It's at Augusta National where I've played 18 holes with Brent Musberger and caddied for David Duval in the par three contest. It's where I got to know Pat Summerall and Hall of Famer Frank Chirkinian, the legendary golf producer. It's there on the patio at lunch with the then-President of CBS Sports Peter Lund where I heard him say, "You know Sam, I got it down to you and Jim (Nantz) and for the life of me I can remember why I picked Jim." (Yes, crushing) It's where I encouraged my friend Todd to propose to his girlfriend, saying, "Really? Amen Corner would be the perfect spot." And it's where Chirkinian invited me to play one Monday after the Masters and I brought my friend former NFL quarterback Matt Robinson. "What is this the Chirkinian invitational," the pro said with a laugh followed by, "You guys go over to the 10th tee and start on the back." A dream come true for any golfer at any level.

* SHORT PROBLEM A
From the Augusta National passage, please list every person identified by both a first and a last name.
* SHORT PROBLEM B
In the Augusta National passage, who invited the narrator to play one Monday after the Masters?
* SHORT PROBLEM C
Decide whether each statement agrees with the Augusta National passage:
(i) The narrator caddied for David Duval in the par three contest.
(ii) Peter Lund was then the president of the NFL.
(iii) Matt Robinson had been an NFL quarterback.

* RECORDS SUPPLIED
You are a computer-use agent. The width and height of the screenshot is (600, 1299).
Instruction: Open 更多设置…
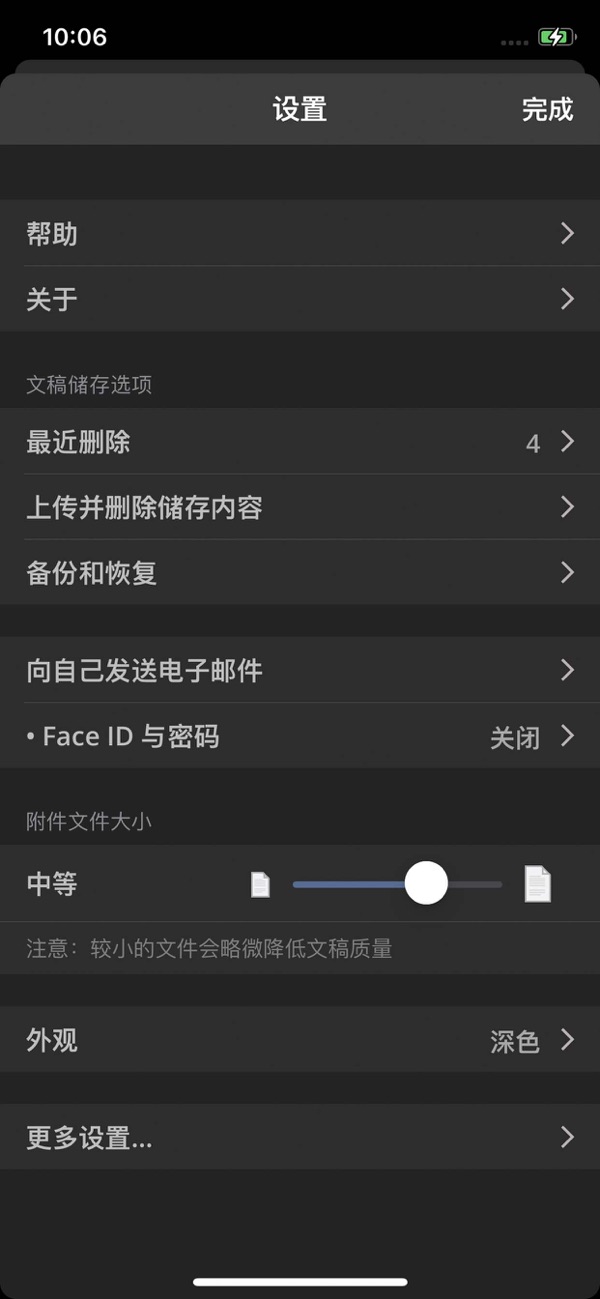300,1137
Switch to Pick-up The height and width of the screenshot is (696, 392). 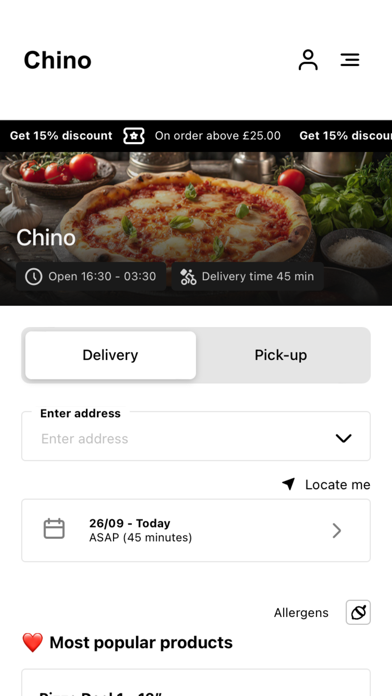(x=281, y=355)
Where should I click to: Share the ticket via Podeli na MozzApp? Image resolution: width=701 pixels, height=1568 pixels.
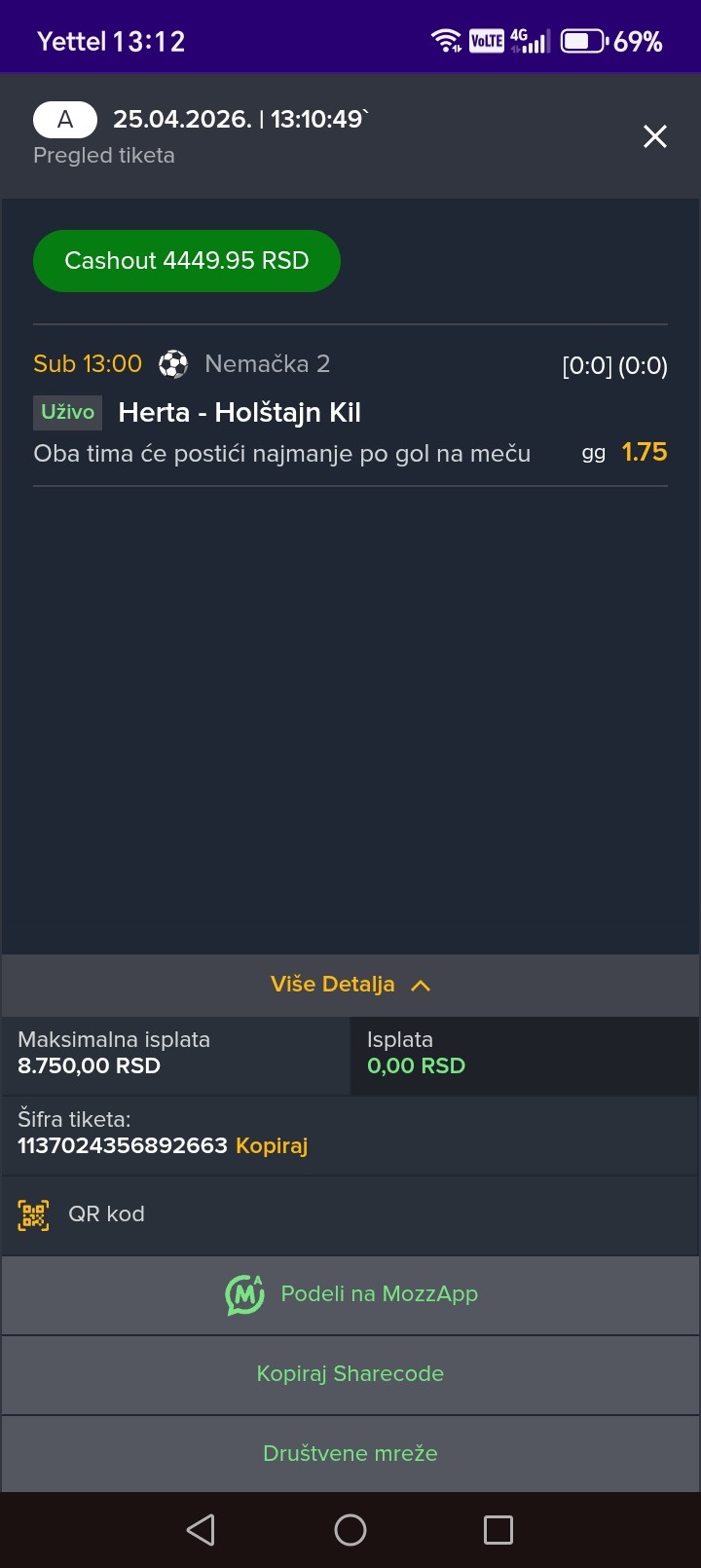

* FULL ANSWER A
Brent Musberger, David Duval, Pat Summerall, Frank Chirkinian, Peter Lund, Jim Nantz, Matt Robinson

* FULL ANSWER B
Frank Chirkinian

* FULL ANSWER C
(i) Yes: "caddied for David Duval in the par three contest"
(ii) No: "the then-President of CBS Sports Peter Lund"
(iii) Yes: "my friend former NFL quarterback Matt Robinson"